Que l'on ne s'y trompe pas, au-delà des projections et du phénomène incantatoire relevé ici ou là, on assiste bien aujourd'hui à un nouveau basculement des usages vers le numérique. Et ce basculement sera massif, pour une raison simple : ici comme dans d'autres domaines, la puissance des réseaux en ligne couplée aux fonctionnalités offertes par les plateformes de crowfunding (transactions sécurisées, outils de publications décentralisés etc.) répond aux aspirations des internautes. Une plus grande proximité et une meilleure transparence des sommes qu'ils sont prêts à investir, à dépenser, à donner ou à prêter. Evidence : Le secteur bancaire est l'un des tous derniers qui n'ait pas été transformé (disrupted, comme disent les anglo-saxons) par Internet. Il est certes possible de consulter son compte ou de passer un ordre de virement en ligne, mais le changement de paradigme vers des internautes acteurs de leur épargne sur des bases participatives ou collaboratives n'en est qu'à ses débuts. C'est dans ce contexte qu'émerge un débat - ici comme ce fut le cas dans d'autres grands secteurs par le passé - sur le cadre réglementaire adapté à ces nouvelles pratiques. Débat qui oppose très schématiquement les dérégulateurs et les autorités locales, auquel nous souhaitons apporter notre contribution en rappelant que des modèles régulés, discrets, fonctionnent et réussissent. Preuves en actions.

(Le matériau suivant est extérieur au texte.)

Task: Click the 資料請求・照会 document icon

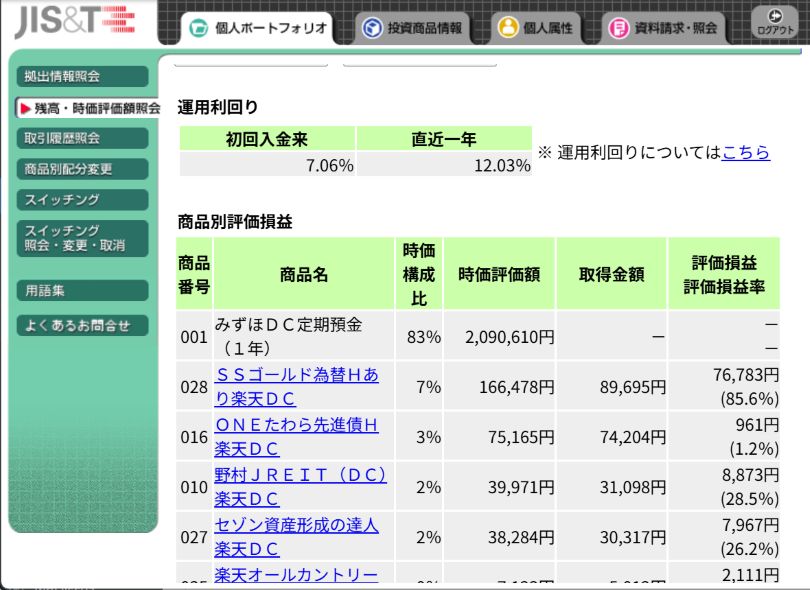Action: [x=618, y=28]
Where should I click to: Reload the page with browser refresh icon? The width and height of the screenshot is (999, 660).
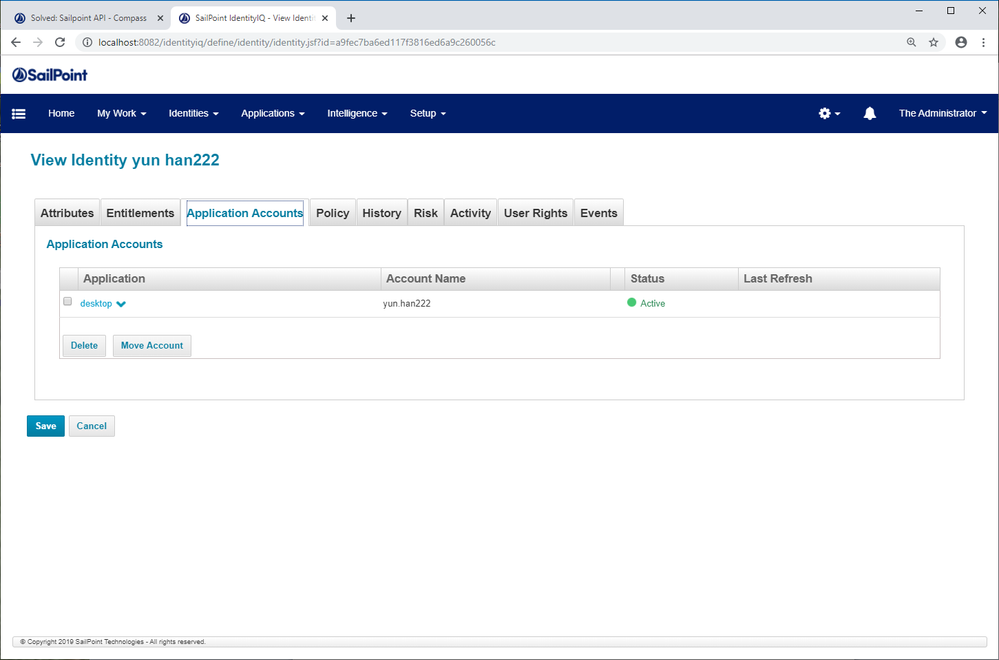(x=60, y=43)
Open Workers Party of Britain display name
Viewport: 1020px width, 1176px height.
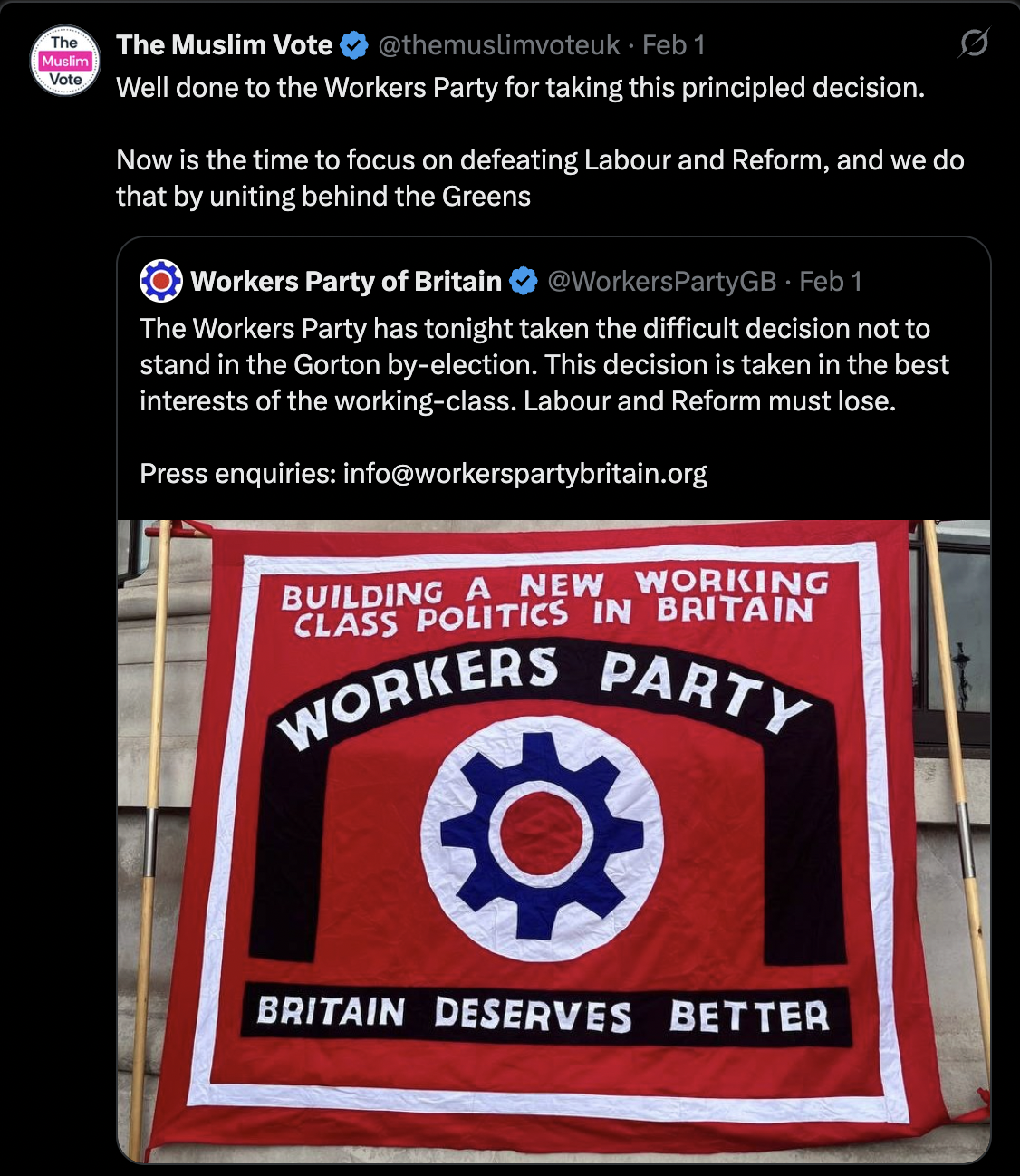(346, 282)
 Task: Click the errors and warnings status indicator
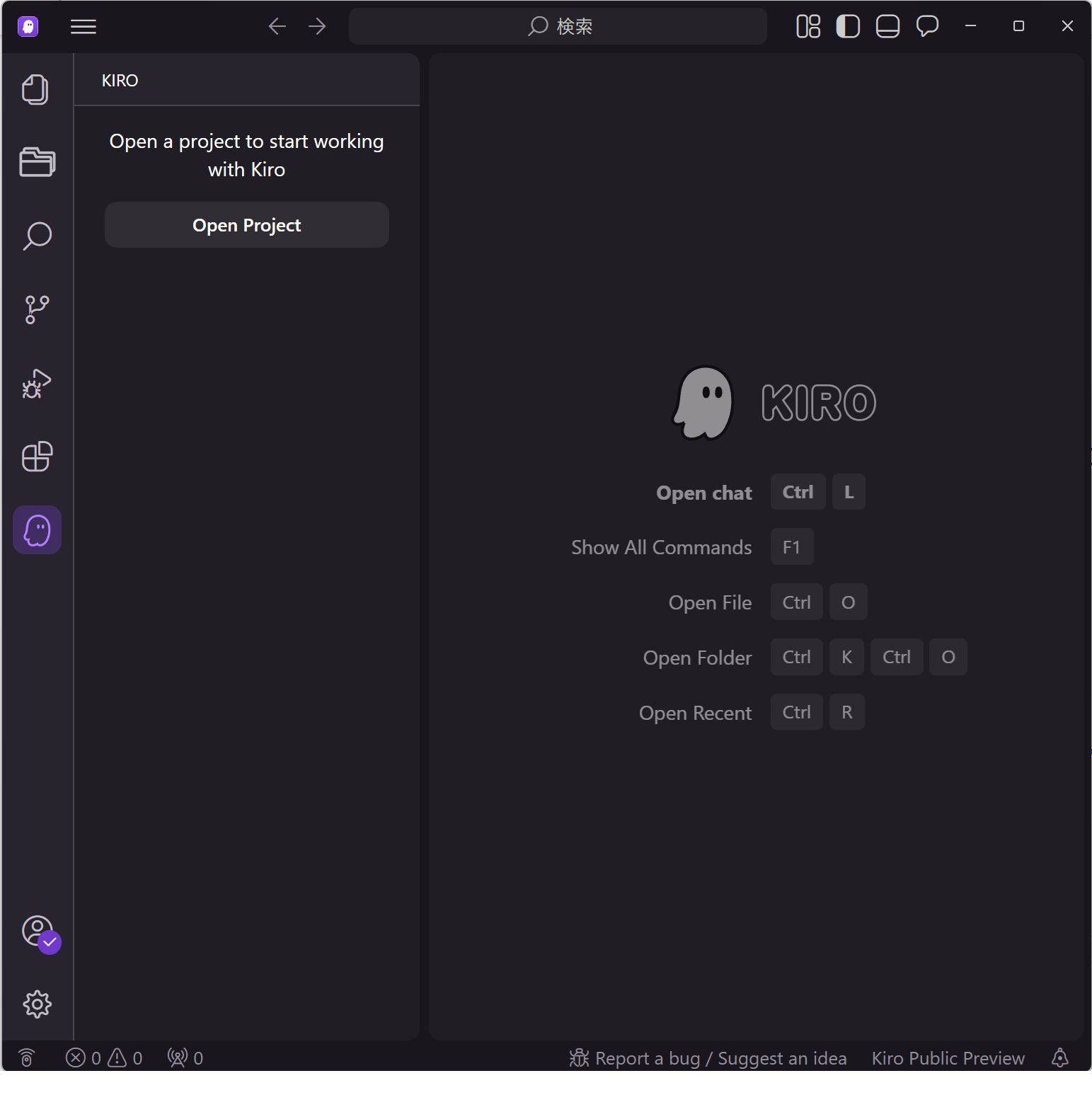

Première observation, le crowdfunding n'est pas simplement un phénomène "de crise". Ou, s'il l'est, il est partiellement erroné de corréler son essor à la crise économique actuelle. Il serait plus pertinent de faire remonter son développement à la crise financière de 2008. C'est en effet en partie suite à cette crise et en défiance aux acteurs traditionnels du secteur financier qu'une forte aspiration à "une autre finance" s'est développée sous de multiples formes. Que le crowdfunding puisse contribuer à lutter contre la crise économique actuelle est un fait dont on a sans cesse des illustrations. Mais le mouvement engagé est voué à perdurer bien au-delà des crises, parce qu'il répond à des aspirations fondamentales, symbole d’une société en mutation.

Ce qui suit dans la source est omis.